GOVERNMENT AND SCIENCE: A LOVE STORY


The direction of a nation is established and followed by various institutions: the Government with all ministries and ministers, universities, associations, cooperatives, municipalities, regions; in short, the whole nation is heading towards one direction. In order that the rowers of a ship should all go at the same rate, with the same force, it is necessary for a central body to give the directives and then to have confidence and to speak often with all the rowers: one may have a curse on the arm, therefore it must be assisted; one can have a faulty oar, and this must be repaired; captain gives orders that underlings may not or are not able to execute. Communication and trust are therefore a key part.  But often this may not happen. Result is that everyone goes in different directions. So you get to the question of this article. What is the relationship between government and national and international research? Every ministry has its specialists in their field.
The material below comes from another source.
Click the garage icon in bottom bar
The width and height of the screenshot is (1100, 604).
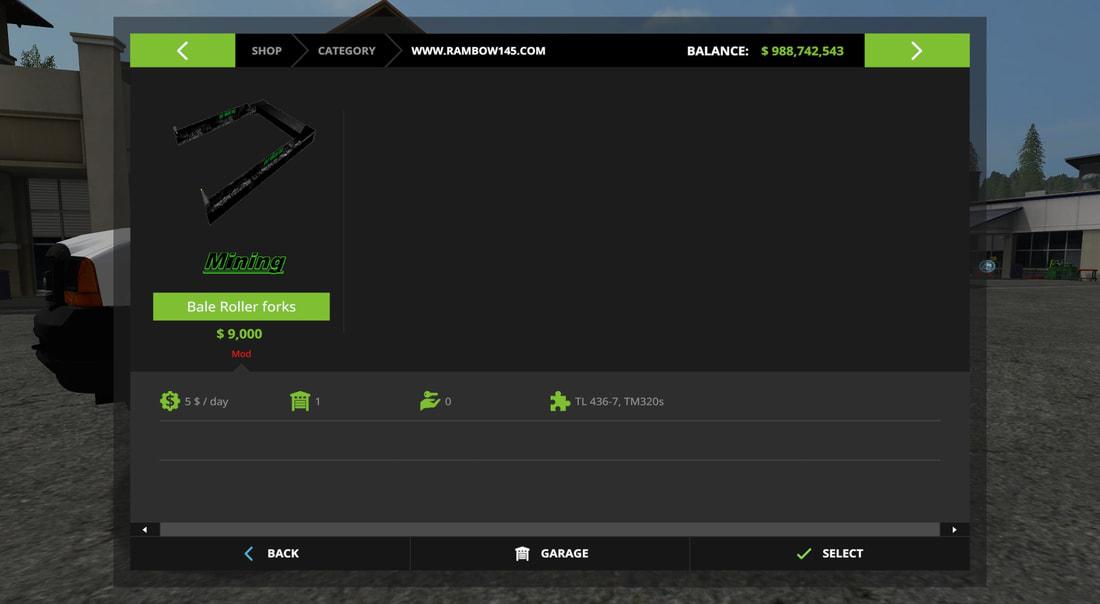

Thus, speaking of archaeology in Italy, the Italian Ministry of Culture (Mibact) has its own archeologists who are involved in the archaeology of Italy, noting the archaeological finds, inserting themselves in museums, parks and so on. The disclosure of data is thus carried out by operators belonging to the ministry. How much are they in contact with the academic world and how much conversation is there between the two worlds? The answer to this question come from who is really inside one of the two worlds (leave a comment if you are reading). Here, to induce a reflection on this issue, it will be a specific case.
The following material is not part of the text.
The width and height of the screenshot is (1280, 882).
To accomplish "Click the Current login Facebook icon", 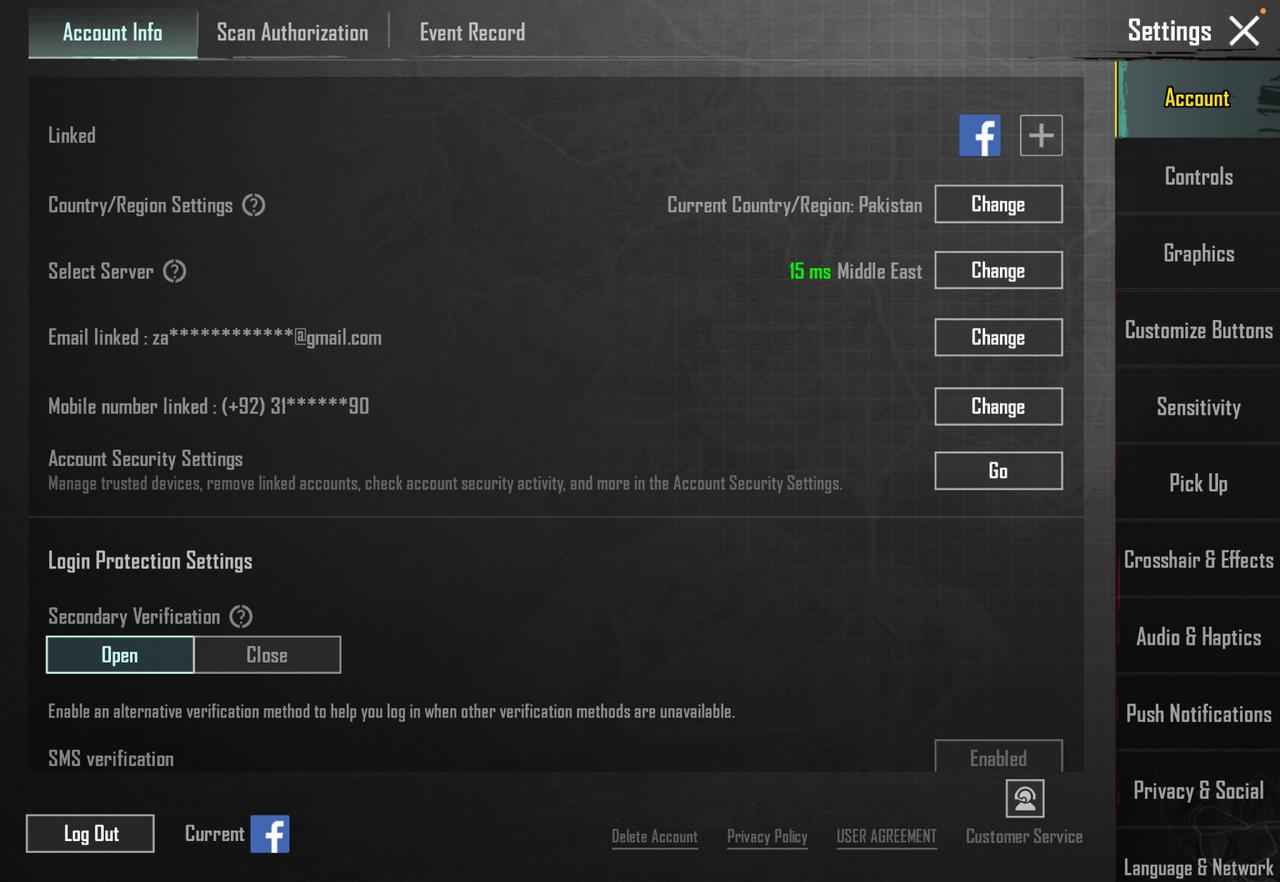I will click(x=269, y=834).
On November 5, 2018, an article titled "Orangutan Population are certainly not increasing in the Wild" was published in Current Biology (Meijaard E., Sherman J., Ancrenaz M., Wich A.S., Santika T., Voigt M., "orangutan population are certainly not increasing in The Wild "; Current Biology (2018) 28).
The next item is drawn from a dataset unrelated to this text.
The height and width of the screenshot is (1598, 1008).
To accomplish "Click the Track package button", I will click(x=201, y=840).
As written in the article, the Indonesian Government recently stated that the orangutan populations (Pongo spp.) increased by 10% from 2015 to 2017. This news, however, contrasts with what emerges from recent research: the Borneo orangutan (P. pygmaeus) has decreased by about 100,000 units in the last 16 years; Sumatra Orangutans (P. abelii) and Orangutans Tapanuli (P. tapanuliensis) lost more than 60% of their habitat from 1985 to 2007, with a loss of population that could reach 27% in 2020. The deforestation and the anthropic killing of these species seem to be the two main causes. This discrepancy of data is due to the methodology of investigation used by the government. In fact, nine sites were monitored, including national parks, whose total population in 2015 was established at 1,153 orangutans. In 2016 the government estimated that this population came to 2,451. There are three problems found by the authors of the article: firstly, it is biologically impossible for a population of orangutans to dub themselves in one year; secondly, some sites taken into account by the Government are locations for the introduction or displacement of orangutans, so that a quantity of orangutans introduced into one of these sites corresponds to an equal removed from another site; thirdly, the population from these nine sites accounts for less than 5% of the populations of Sumatra and Borneo; finally, these nine sites are in protected areas, where most populations live in unprotected areas. Therefore there seems to be no scientific motivation regarding the choice of such sites and lack of reliability of the results. It is difficult to monitor very elusive species and with a low population density as can be those of the orangutans. However, the data and methods provided by the Indonesian Government give a reality of the facts which is unrealistic. The authors therefore suggest an improvement of the method: the direct measurement of the various populations can be implemented by evaluating the change of their forest habitat, returning a more robust estimate of the populations; in addition, you can later establish targets by analyzing the population in a habitat that is well protected or unprotected, for example. To conclude, the authors hope that the government will support scientists and other working groups, including international, to build a more robust monitoring method and to return more real data. I wonder it will happen.